===== DATA FOR THIS TASK =====

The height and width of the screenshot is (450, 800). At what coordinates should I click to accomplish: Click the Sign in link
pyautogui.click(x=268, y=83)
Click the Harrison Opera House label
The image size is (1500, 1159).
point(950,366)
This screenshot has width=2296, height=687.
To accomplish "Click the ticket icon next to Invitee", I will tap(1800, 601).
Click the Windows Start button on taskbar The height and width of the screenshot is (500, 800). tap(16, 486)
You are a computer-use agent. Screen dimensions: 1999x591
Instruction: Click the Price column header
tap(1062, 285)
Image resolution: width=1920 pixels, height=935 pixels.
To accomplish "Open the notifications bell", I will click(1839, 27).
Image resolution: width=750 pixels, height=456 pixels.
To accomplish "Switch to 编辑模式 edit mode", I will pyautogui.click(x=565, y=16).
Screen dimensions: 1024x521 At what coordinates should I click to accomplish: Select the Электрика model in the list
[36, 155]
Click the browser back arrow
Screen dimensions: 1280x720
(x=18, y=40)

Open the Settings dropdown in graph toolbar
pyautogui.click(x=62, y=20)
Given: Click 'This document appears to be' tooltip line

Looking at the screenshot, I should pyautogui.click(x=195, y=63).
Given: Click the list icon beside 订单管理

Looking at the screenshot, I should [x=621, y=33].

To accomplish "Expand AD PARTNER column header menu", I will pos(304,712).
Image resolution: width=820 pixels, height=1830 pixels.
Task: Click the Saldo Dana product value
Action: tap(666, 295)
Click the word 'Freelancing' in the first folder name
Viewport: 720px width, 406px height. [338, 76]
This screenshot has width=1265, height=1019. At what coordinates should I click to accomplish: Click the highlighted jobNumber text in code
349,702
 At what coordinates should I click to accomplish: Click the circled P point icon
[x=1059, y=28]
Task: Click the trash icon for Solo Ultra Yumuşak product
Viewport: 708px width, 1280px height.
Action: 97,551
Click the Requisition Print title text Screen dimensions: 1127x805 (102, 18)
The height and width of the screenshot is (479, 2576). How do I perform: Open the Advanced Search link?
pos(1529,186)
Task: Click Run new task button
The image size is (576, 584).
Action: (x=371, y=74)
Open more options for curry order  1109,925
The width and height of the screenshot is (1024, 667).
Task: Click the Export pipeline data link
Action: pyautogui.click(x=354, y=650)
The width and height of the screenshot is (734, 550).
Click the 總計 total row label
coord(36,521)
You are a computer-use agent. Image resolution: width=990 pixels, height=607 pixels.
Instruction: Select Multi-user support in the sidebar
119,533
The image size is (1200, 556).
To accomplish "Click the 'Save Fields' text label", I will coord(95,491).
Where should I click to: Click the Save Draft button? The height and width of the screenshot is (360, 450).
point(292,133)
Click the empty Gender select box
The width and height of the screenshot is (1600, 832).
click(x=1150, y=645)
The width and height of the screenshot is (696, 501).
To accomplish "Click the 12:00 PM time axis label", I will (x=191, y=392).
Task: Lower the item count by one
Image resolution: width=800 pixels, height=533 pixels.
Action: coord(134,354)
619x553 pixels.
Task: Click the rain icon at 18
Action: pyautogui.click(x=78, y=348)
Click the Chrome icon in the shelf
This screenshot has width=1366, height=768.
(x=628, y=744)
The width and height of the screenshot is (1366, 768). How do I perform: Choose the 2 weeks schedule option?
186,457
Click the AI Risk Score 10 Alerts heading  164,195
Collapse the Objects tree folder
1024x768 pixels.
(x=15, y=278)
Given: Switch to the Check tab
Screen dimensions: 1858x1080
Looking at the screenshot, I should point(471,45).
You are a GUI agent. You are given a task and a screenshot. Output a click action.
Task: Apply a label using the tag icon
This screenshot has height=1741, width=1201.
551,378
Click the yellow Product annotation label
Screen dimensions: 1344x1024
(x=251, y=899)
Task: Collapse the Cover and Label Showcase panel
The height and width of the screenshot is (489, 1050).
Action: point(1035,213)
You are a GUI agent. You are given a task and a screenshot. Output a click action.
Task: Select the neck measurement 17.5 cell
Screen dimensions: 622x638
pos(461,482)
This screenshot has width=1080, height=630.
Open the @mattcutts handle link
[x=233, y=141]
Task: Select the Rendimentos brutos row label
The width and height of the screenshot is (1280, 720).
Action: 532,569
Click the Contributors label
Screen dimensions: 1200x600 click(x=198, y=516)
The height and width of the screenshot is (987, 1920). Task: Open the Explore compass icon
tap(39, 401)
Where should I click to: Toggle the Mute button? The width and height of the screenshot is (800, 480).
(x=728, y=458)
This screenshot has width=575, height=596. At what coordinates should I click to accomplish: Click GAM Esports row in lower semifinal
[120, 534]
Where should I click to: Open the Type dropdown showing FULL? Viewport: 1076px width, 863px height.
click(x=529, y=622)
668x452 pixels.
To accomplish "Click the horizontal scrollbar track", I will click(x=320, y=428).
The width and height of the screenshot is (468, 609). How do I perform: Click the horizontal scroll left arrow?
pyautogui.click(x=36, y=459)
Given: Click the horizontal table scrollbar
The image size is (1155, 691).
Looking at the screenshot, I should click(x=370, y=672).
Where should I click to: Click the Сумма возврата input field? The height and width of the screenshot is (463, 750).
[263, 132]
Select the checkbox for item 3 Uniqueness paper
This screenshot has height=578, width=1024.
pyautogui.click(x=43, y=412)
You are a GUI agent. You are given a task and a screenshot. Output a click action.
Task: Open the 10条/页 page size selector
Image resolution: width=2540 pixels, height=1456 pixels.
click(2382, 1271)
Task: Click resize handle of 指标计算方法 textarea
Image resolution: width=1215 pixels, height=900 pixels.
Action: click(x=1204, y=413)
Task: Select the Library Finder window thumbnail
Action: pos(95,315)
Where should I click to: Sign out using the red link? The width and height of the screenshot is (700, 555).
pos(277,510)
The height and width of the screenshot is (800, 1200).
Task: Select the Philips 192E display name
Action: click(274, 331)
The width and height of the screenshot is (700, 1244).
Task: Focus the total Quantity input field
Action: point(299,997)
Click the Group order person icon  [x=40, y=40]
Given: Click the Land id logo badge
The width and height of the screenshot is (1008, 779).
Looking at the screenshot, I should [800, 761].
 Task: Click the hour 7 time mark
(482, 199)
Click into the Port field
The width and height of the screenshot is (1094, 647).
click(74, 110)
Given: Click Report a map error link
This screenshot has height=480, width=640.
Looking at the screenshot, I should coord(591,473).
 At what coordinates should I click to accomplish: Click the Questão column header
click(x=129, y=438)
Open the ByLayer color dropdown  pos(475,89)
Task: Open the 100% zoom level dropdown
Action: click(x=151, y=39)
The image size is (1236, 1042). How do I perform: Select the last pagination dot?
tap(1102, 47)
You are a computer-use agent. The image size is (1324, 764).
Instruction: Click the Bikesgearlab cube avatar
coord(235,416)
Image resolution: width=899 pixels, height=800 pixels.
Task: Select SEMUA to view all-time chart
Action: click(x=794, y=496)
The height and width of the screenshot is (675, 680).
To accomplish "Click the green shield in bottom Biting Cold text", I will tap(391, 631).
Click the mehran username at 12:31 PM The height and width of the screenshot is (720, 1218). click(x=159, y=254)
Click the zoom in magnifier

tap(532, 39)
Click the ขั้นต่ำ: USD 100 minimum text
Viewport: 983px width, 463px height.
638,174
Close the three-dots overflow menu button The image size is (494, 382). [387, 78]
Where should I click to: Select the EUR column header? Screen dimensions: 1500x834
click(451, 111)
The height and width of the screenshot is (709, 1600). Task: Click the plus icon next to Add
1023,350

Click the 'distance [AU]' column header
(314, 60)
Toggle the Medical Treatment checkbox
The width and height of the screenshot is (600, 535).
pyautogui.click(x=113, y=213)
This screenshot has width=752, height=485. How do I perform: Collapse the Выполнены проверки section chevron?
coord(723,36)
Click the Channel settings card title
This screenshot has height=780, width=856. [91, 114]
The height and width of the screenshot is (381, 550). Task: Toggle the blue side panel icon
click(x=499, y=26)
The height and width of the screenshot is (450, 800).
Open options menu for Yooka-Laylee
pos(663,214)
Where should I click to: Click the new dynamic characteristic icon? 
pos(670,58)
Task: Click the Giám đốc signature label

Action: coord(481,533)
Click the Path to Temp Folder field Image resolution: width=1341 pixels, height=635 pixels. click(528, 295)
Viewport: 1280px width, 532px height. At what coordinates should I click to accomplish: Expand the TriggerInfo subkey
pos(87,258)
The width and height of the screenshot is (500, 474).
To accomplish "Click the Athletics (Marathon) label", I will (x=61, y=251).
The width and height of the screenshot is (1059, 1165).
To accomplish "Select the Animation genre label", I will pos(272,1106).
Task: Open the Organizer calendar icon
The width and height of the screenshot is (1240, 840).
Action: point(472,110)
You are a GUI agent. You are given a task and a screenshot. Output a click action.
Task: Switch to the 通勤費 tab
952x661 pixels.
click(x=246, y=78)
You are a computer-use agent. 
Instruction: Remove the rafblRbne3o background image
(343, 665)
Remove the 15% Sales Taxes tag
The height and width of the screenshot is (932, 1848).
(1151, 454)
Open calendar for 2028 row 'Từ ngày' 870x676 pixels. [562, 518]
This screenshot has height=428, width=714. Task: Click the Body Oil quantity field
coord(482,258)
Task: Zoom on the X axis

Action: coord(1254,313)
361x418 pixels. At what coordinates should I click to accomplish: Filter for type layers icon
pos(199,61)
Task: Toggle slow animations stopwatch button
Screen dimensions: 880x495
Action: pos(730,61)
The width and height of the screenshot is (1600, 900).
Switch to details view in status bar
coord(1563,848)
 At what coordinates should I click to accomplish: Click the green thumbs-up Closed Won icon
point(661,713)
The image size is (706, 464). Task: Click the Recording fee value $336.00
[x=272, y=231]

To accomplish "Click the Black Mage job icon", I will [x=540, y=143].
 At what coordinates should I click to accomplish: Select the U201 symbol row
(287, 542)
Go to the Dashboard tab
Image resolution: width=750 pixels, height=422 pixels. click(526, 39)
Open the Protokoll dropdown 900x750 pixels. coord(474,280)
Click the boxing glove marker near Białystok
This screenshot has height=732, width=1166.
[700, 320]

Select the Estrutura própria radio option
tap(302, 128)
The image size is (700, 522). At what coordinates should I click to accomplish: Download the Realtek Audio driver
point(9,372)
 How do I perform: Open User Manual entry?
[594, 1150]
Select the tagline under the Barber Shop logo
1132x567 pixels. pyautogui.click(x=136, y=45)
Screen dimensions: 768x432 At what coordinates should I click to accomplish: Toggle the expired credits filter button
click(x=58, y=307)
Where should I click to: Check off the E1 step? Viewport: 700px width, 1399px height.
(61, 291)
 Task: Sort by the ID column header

=====

# WHAT TO WORK ON
As you read the records above, find each line that contains "scrollbar" and copy it.

# RESULT OF THE EXERCISE
To accomplish "Click the horizontal scrollbar track", I will click(x=320, y=428).
Given: Click the horizontal table scrollbar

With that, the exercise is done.